>>>>
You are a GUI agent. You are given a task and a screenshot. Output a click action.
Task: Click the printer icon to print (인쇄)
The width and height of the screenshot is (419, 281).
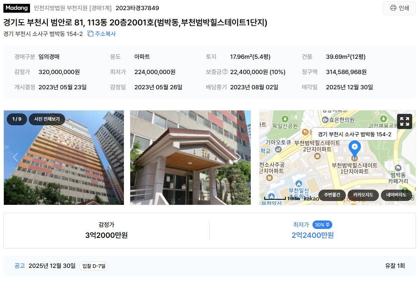(393, 8)
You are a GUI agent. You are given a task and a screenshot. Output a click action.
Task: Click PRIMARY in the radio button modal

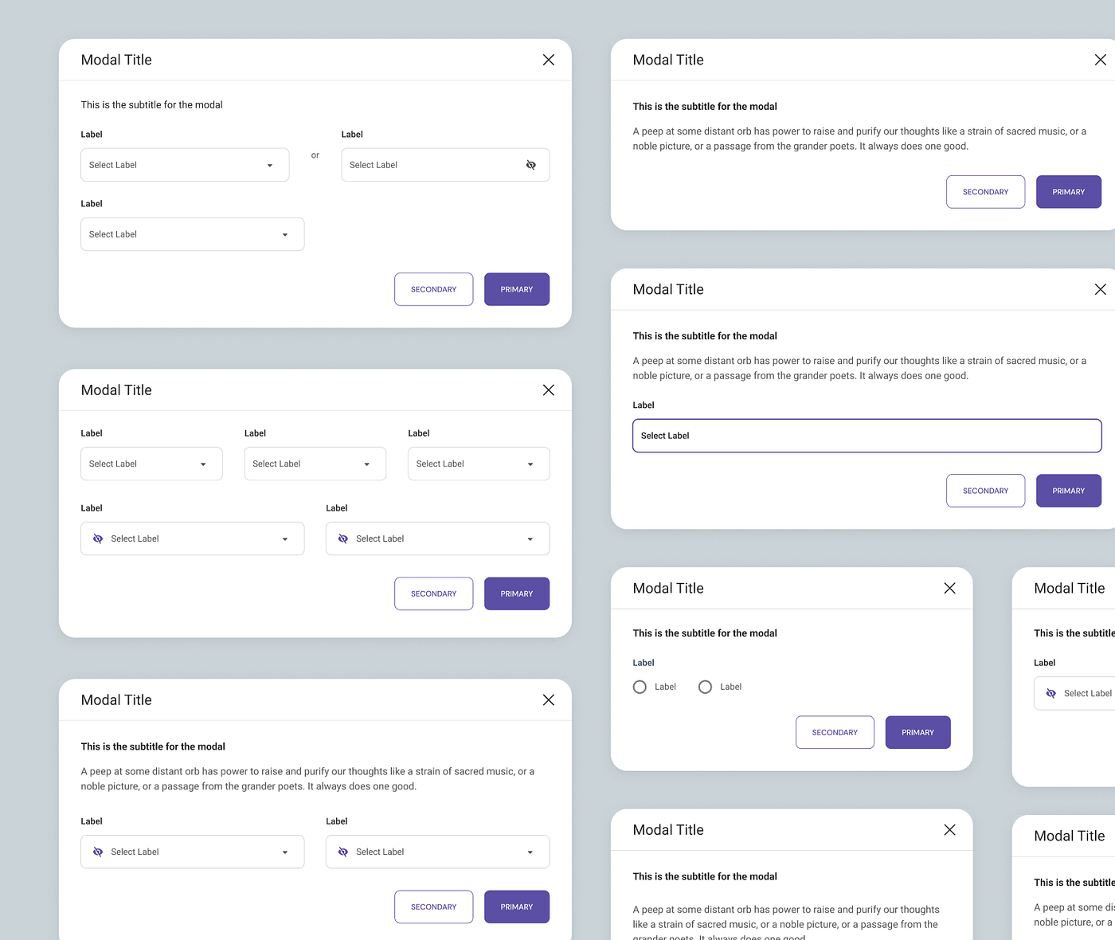pos(918,732)
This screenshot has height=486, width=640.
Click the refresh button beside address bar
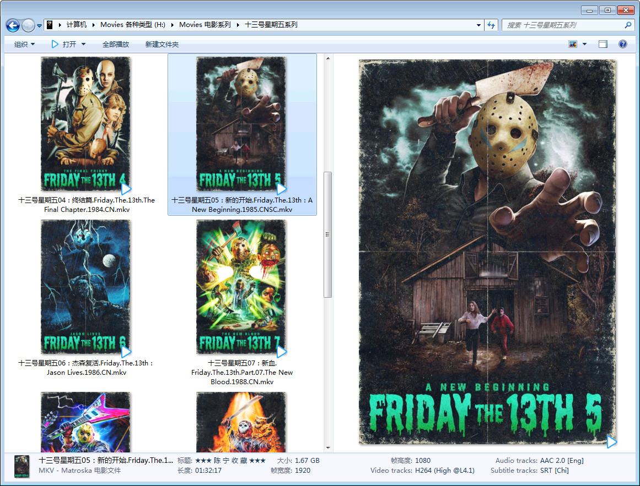tap(491, 25)
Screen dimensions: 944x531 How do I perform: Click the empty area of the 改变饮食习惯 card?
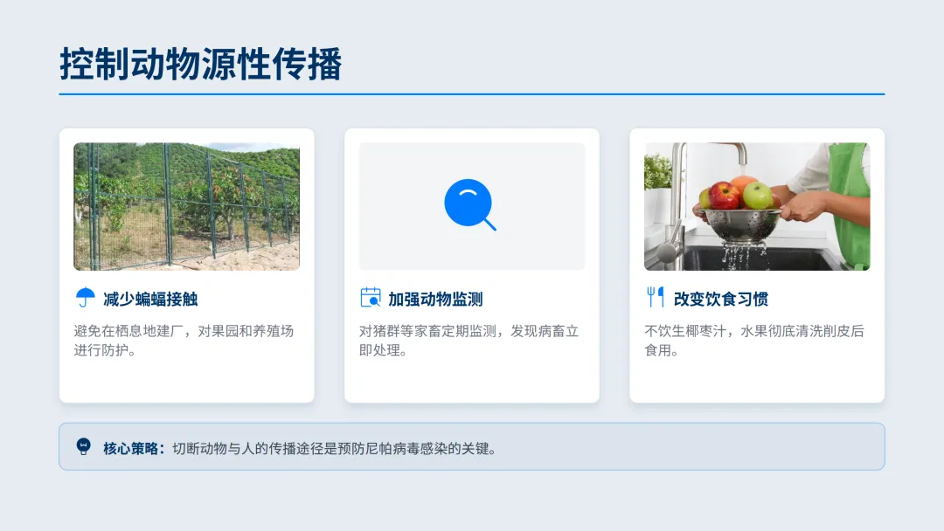(757, 380)

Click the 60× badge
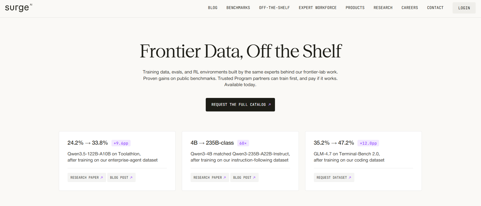click(243, 143)
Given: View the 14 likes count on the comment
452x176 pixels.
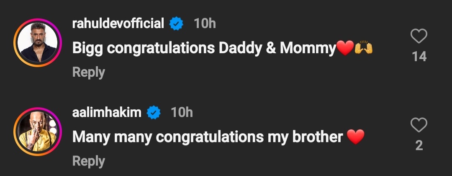Looking at the screenshot, I should point(419,57).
<<<<
• _What needs to be done_:
The records above must be returned exactly, with each picture omitted.

• _Problem solution_:
You are a GUI agent. You are given a task and a screenshot. Output a click action.
Task: Click the printer icon to print (인쇄)
The width and height of the screenshot is (419, 281).
(393, 8)
You are a GUI agent. You are given a task and a screenshot. Output a click action.
Task: Click PRIMARY in the radio button modal

pos(918,732)
This screenshot has height=486, width=640.
Click the refresh button beside address bar
tap(491, 25)
Screen dimensions: 944x531 How do I perform: Click the empty area of the 改变饮食习惯 card?
(757, 380)

Click the 60× badge
click(243, 143)
Given: View the 14 likes count on the comment
452x176 pixels.
Looking at the screenshot, I should point(419,57).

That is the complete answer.